===== Auszug

Hugenottenkreuz
Eine Predigt von Pfarrer Jakob Vetsch zu Apg.
5,29-30
gehalten am 23. Juni 2002 in
Zürich-Matthäus
Vielleicht haben sie es auch schon mal jemanden als Schmuck tragen sehen: Das Hugenottenkreuz. Viele aber wissen wenig darüber, und deshalb bin ich der Sache mal nachgegangen.
Schauen wir es genauer an: Wir entdecken ein Grundkreuz, das Malteserkreuz aus dem Johanniterorden. Mit Tupfen, Perlen an den Enden ist es schön abgerundet. Auf dem Untergrund sehen wir eine Lilienkrone. Und schliesslich verfügt es meistens oben über eine Vorrichtung zum Anhängen, und unten über eine Taube, das Zeichen des Heiligen Geistes.
Es ist ein verträumtes, ja verspieltes Kreuz! Aber es zeigt sehr schön, wie sich der Glaube in alle Himmelsrichtungen fortbewegt, wie Kirche dynamisch zu sein hat, und wie der Glaube an den Gekreuzigt-Auferstandenen fruchtbar wird, wie er blüht wie die Lilien auf dem Felde, und wie Gott die Seinen mit der Schönheit der Perlen versieht! In allem aber braucht es den rechten Geist, die richtige Kraft dazu, wie es die Taube andeutet, den Heiligen Geist!

==========
===== Datensätze

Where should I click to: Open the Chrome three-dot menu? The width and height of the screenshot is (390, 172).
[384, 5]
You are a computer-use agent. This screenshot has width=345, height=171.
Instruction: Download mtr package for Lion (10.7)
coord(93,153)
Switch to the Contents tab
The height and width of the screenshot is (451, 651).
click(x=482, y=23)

==========
===== Datensätze

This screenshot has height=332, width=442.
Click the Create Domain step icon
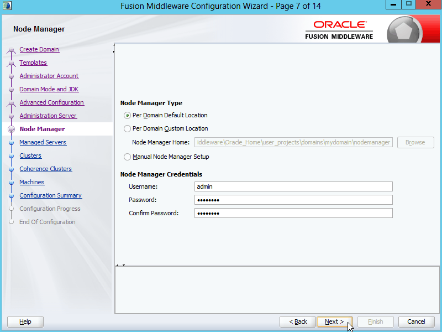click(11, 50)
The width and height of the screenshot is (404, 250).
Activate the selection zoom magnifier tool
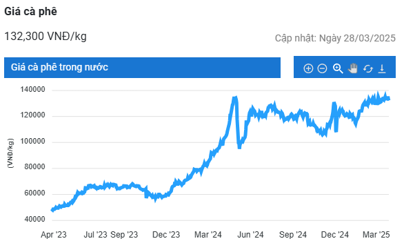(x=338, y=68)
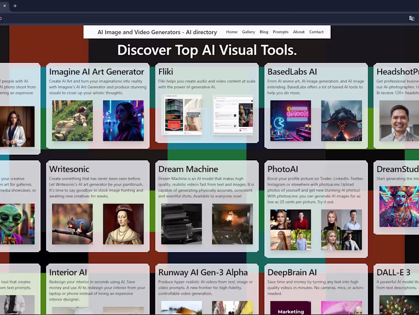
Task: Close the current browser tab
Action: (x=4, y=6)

==========

#### Aufgaben
• A. Beantworte diese Fragen zur Predigt über das Hugenottenkreuz:
(i) An welchem Datum und an welchem Ort wurde sie gehalten?
(ii) Aus welchem Orden stammt das Malteserkreuz, das als Grundkreuz dient?
(iii) Wofür ist die Taube am unteren Ende das Zeichen?
• B. Fahre mit der Predigt über das Hugenottenkreuz fort, direkt nach ihrem letzten Satz.
Die Datensätze sind eigenständiges Material und gehören nicht zur Predigt.

#### Antworten
• A.
(i) Am 23. Juni 2002 in Zürich-Matthäus.
(ii) Aus dem Johanniterorden.
(iii) Für den Heiligen Geist.

• B.
Als biblische Anklänge hören wir die Worte
Jesu aus der Bergpredigt:
"Betrachtet die Lilien des Feldes, wie sie wachsen! Sie arbeiten nicht
und spinnen nicht; ich sage euch aber, dass auch Salomo in all seiner
Pracht
nicht gekleidet war wie eine von diesen." (Matthäus 6,28-29)
Oder das Gleichnis von der Perle: "Wiederum ist das Reich der Himmel
gleich einem Kaufmann, der schöne Perlen suchte. Als er aber eine
kostbare Perle gefunden hatte, ging er hin, verkaufte alles, was er
hatte,
und kaufte sie." (Matthäus 13,45-46) Und aus dem Buch der
Offenbarung
(21,21) ein Bild für die himmlische Stadt, deren
"zwölf Tore
zwölf Perlen waren, je eins der Tore bestand aus einer
einzigen Perle."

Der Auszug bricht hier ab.